Инстинктивно повинуясь команде, я обнаруживаю, что он стоит гораздо ближе, чем раньше, и неподвижен. Совершенно и абсолютно неподвижно. Черные глаза словно расширяются, когда он смотрит на мое горло, а его челюсть застывает на месте, как будто он пытается не дышать. Еще мгновение он молчит. Затем сквозь стиснутые зубы:
— У тебя гипервентиляция49. Тебе нужно успокоиться.
— Я-Я-Я не могу…
— Если ты не снизишь пульс, — ровно произносит он, — все вампиры в радиусе трех миль обрушатся на этот театр. Нет — слово резкое, смертоносное, когда его рука хватает меня за рукав — не беги. Никогда не беги. Они будут преследовать тебя, поймают и убьют. Сейчас. Сосредоточься на своем дыхании.
Сосредоточься на моем дыхании. Я киваю, глотая воздух, пока голова не начинает плыть, пока чернота
— Вдыхай через нос и выдыхай через рот, Селия.
Я делаю, как он говорит, сосредоточившись на его лице, на жесткой линии челюсти. Он по-прежнему не дышит. Не двигается. Когда я снова киваю — теперь уже спокойнее, — он отбрасывает мой рукав и отступает назад. Я делаю еще один глубокий вдох, наблюдая, как призраки постепенно снова рассаживаются по своим местам. Нехотя посмотрев в мою сторону, распорядитель сцены призывает к порядку.
— Пожалуйста, уходите, — говорит он мне, и я чуть не плачу от облегчения, когда Михаль направляется к дверям.
Но прежде чем я успеваю последовать за ним, из темноты за парчовым занавесом доносится другой голос. Более слабый, чем остальные. Настолько слабый, что я могу его представить. Иди сюда, милая. Такая милая маленькая куколка.
Тьма возвращается, и я падаю лицом в грудь Михаля.
Глава 19
Тяжелый День
Мой сон холоден.
Кажется, что лед прилип к моим ресницам и губам, когда я поднимаюсь с кровати и оглядываю незнакомую комнату. Она выглядит знакомой — как место, которое я должна узнать, — но это не детская. И не Реквием. В шкафу висят аккуратное пальто и юбка — обе блестящего голубого цвета, а в другом конце комнаты весело потрескивает камин, распространяя вместо тепла прохладу и отбрасывая на стены странный фейский свет. Я поднимаю руку, чтобы посмотреть, как он танцует между пальцами. Как и воздух, этот свет кажется острым на ощупь, словно погружаешь руку в снег.
Башня Шассеров.
Мысль приходит мгновенно, без усилий, и на крыльях одного осознания приходит другое: Я не одна в этой комнате.
Моя голова вращается, словно подвешенная в субстанции, которая легче и тоньше воздуха, но при этом мне не трудно дышать. Рядом со мной на кровати сидят две молодые женщины с напряженными и озабоченными лицами. Они смотрят на третью женщину — та старше, ее длинные черные волосы начали седеть на висках, — которая копается в небольшом столе возле двери.

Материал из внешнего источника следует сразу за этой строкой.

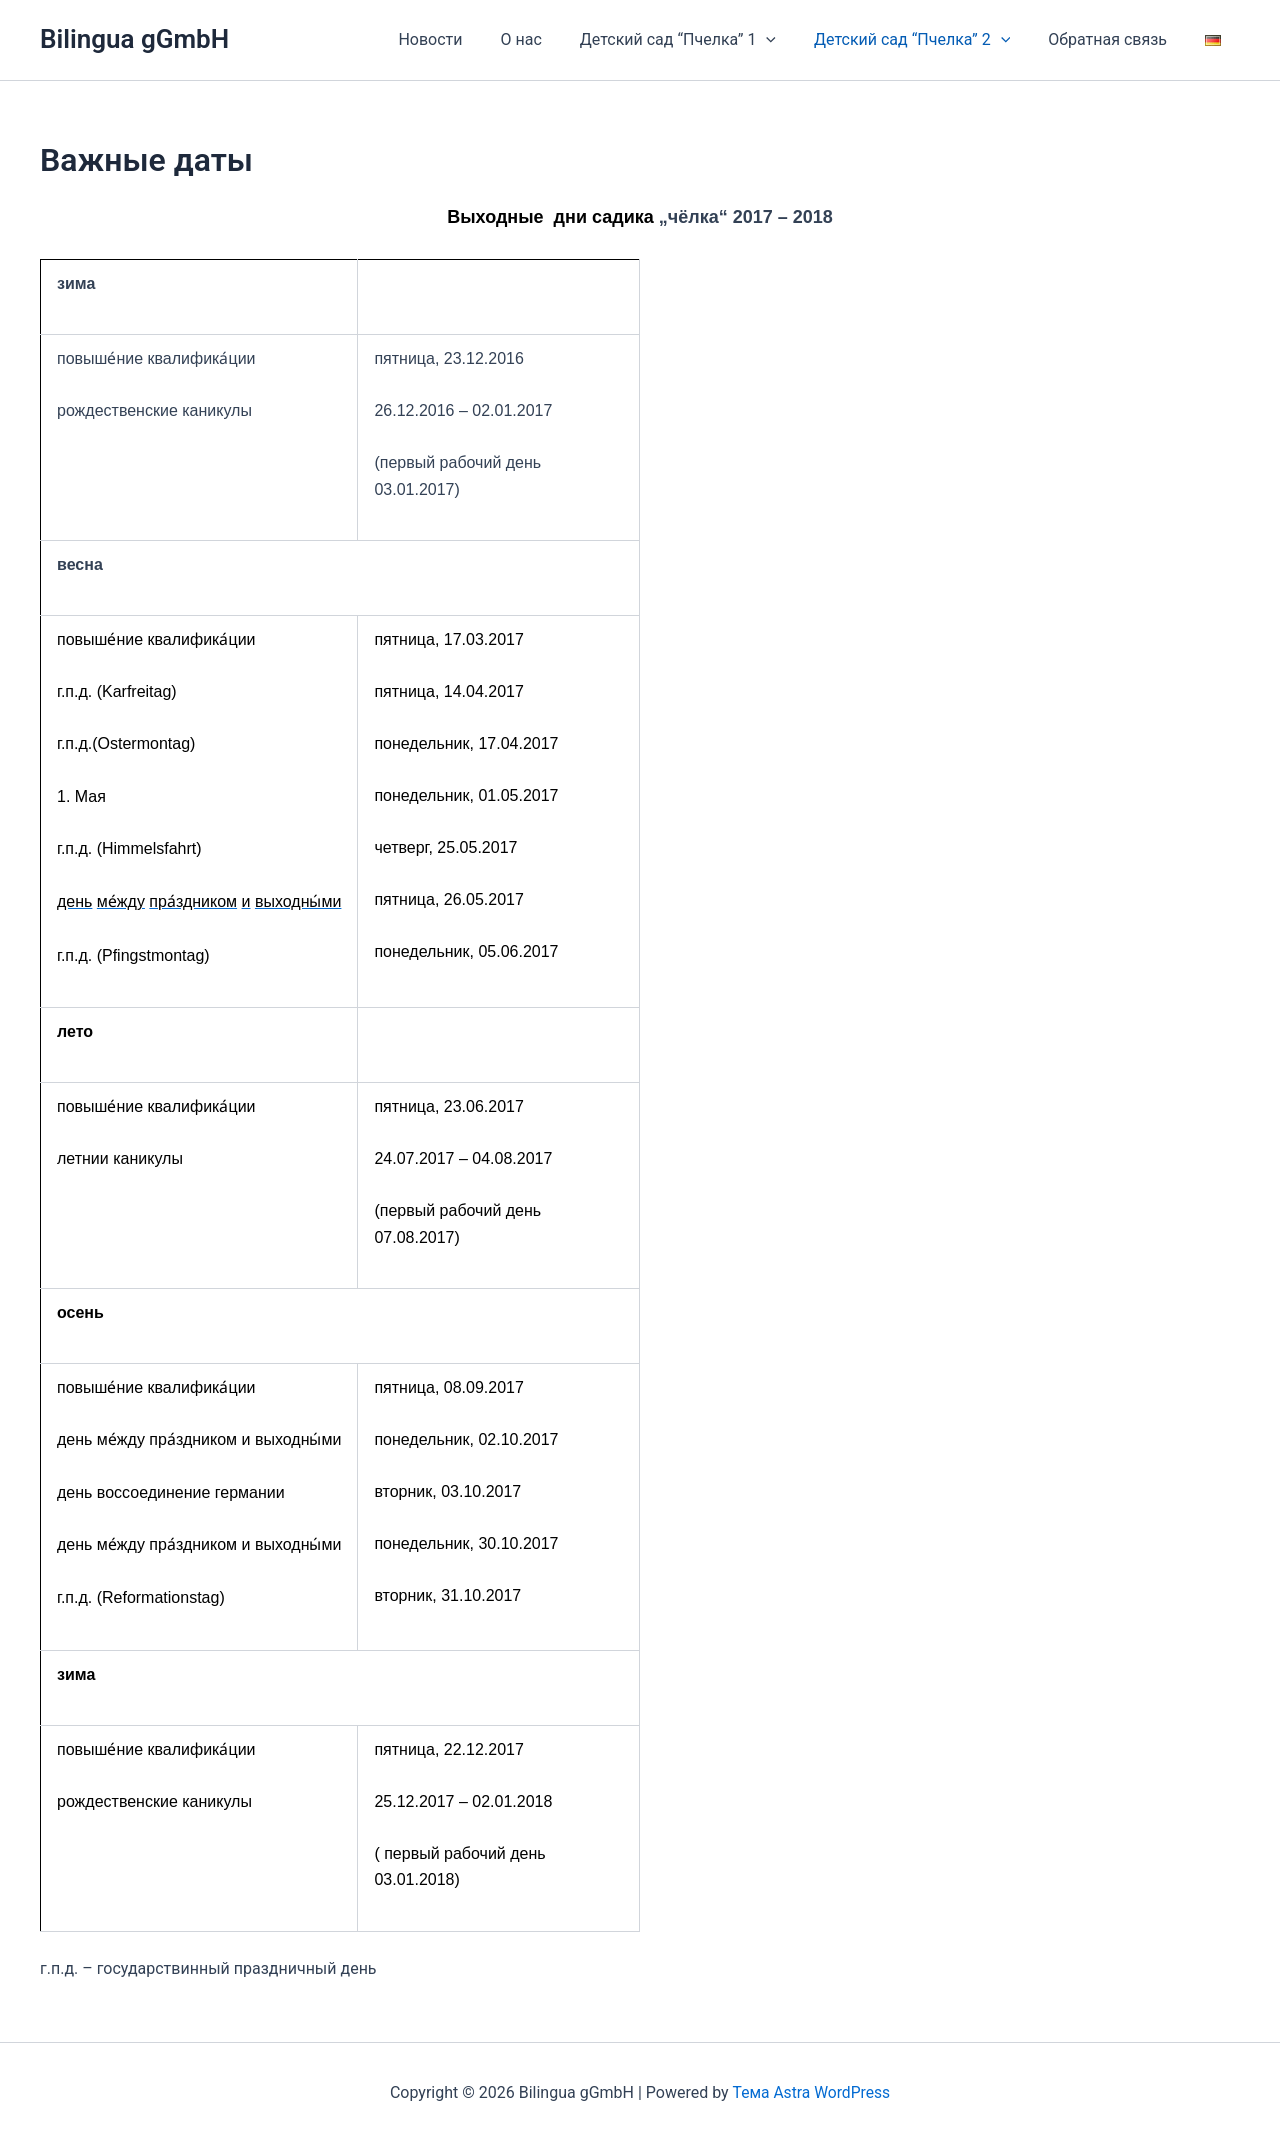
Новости (463, 39)
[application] (787, 40)
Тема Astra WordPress (811, 2092)
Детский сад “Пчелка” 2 (927, 40)
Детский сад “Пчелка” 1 (699, 40)
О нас (547, 39)
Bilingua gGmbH (134, 39)
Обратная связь (1116, 39)
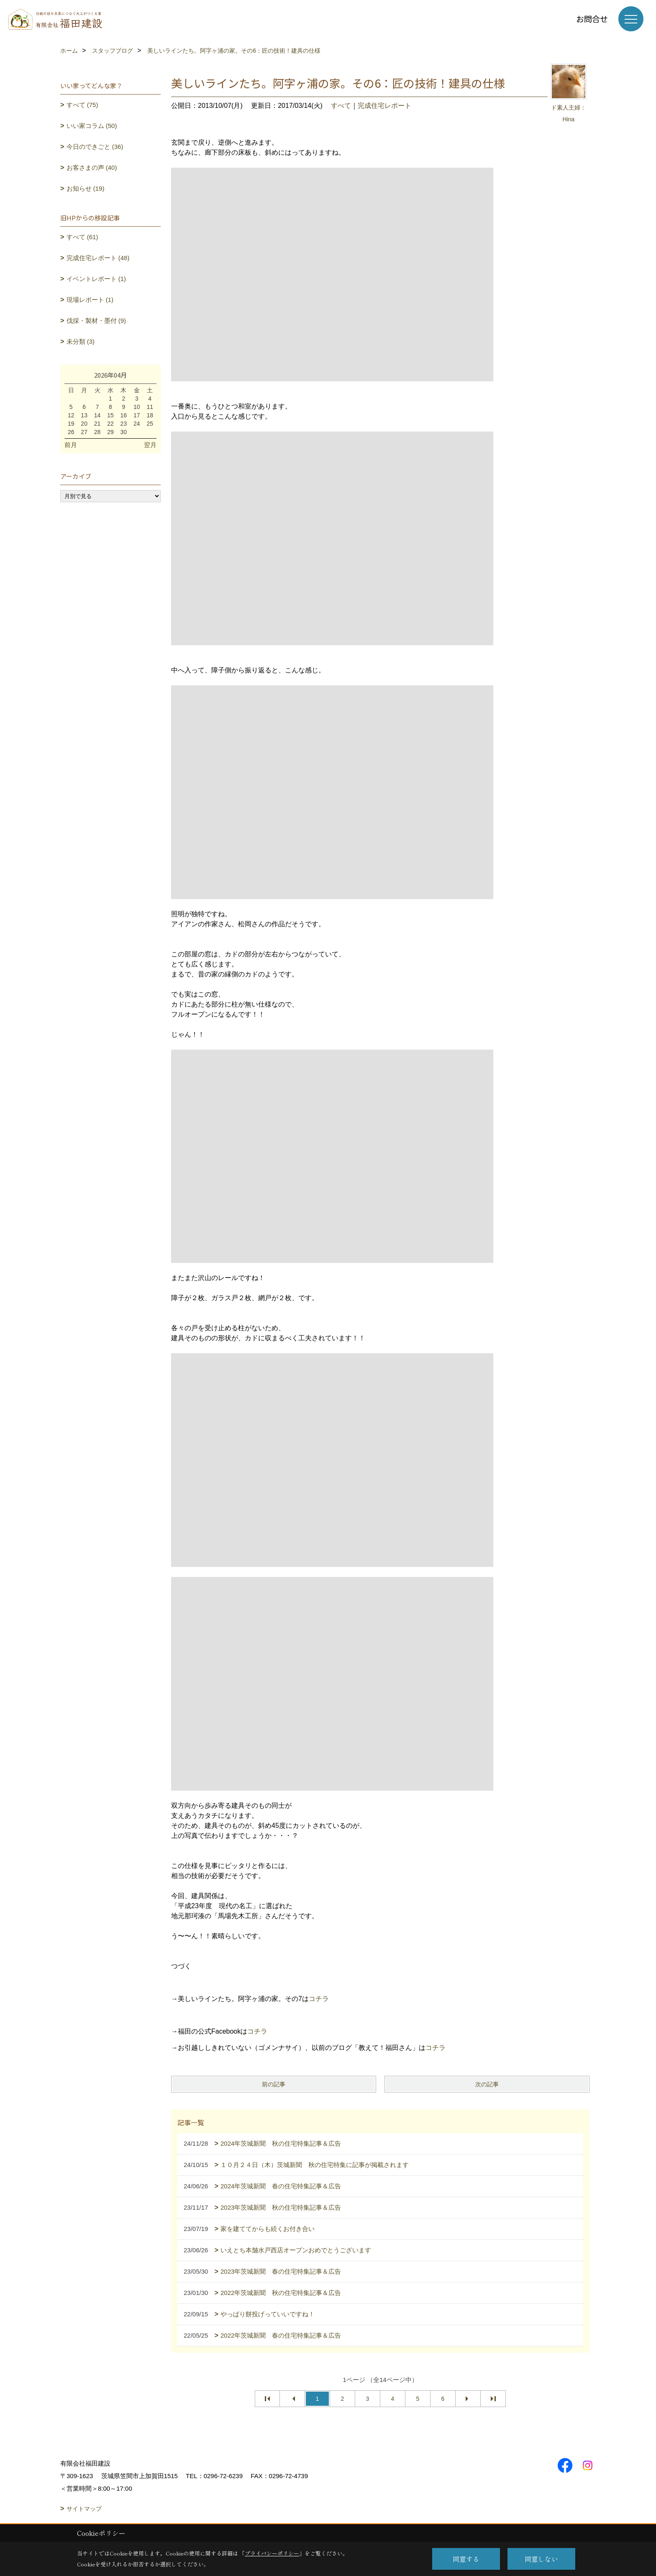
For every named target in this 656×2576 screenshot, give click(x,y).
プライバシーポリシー (272, 2553)
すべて (341, 105)
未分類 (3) (81, 341)
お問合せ (592, 18)
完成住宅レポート (384, 105)
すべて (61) (82, 236)
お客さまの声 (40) (92, 167)
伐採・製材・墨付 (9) (96, 320)
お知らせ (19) (86, 188)
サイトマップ (84, 2508)
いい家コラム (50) (92, 125)
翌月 (150, 444)
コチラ (319, 1998)
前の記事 (273, 2084)
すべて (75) (82, 104)
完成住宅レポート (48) (98, 257)
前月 (70, 444)
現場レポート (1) (90, 299)
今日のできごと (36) (95, 146)
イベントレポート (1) (96, 278)
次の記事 (487, 2084)
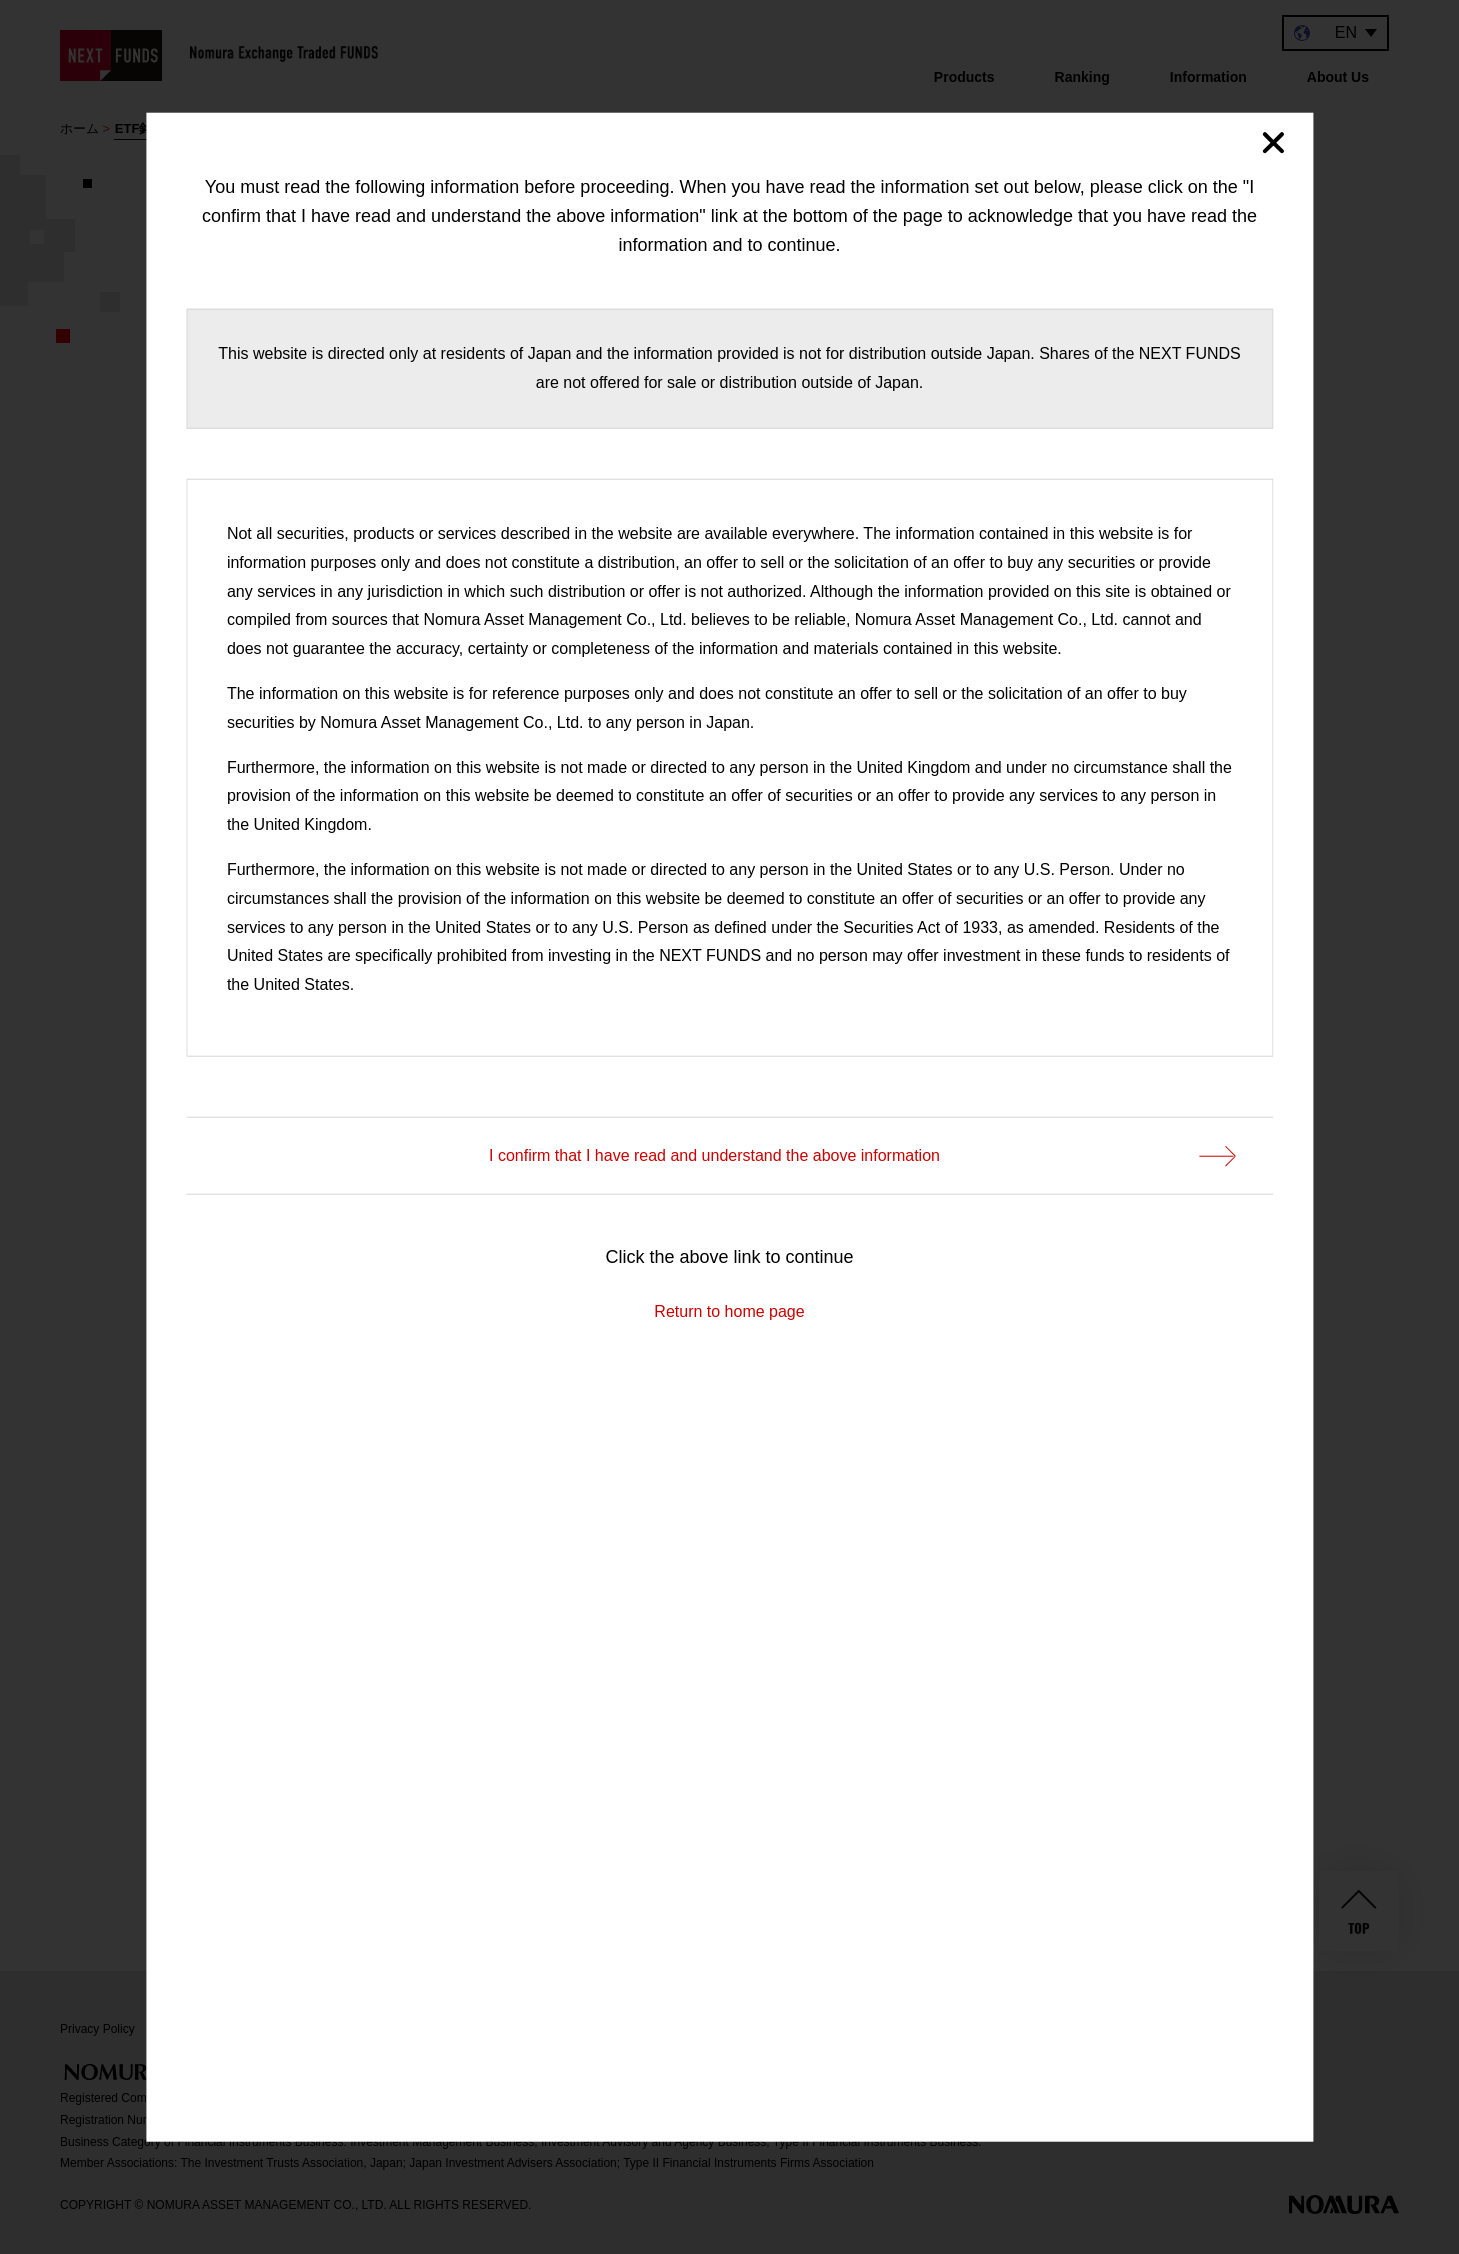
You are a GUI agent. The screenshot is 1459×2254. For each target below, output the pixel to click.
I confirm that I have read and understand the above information (861, 1156)
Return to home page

— Что-то должно быть, — с горечью бормочет женщина, скорее себе, чем остальным. — Вы не могли как следует поискать.
Молодые женщины обмениваются тоскливым взглядом.
— Возможно, вы правы, мадам Трамбле, — говорит первая, крутя на пальце кольцо с лунным камнем.
Вторая сжимает покрытые шрамами руки на коленях.
— Возможно, мы что-то упустили.
Лу и Коко.
И снова знание просто кристаллизуется, как и тот факт, что я знаю этих женщин. Я называю их подругами. От осознания этого во мне вспыхивает предвкушение, и я вскакиваю на ноги, обходя кровать, чтобы встретиться с ними взглядом. Словно почувствовав мое присутствие, Лу напрягается, слегка нахмурившись, но не смотрит на меня. Никто из них не смотрит. Я не уверена, что это должно меня расстраивать. Более того, я не уверена, что вообще должен что-то чувствовать, поэтому я покорно сижу.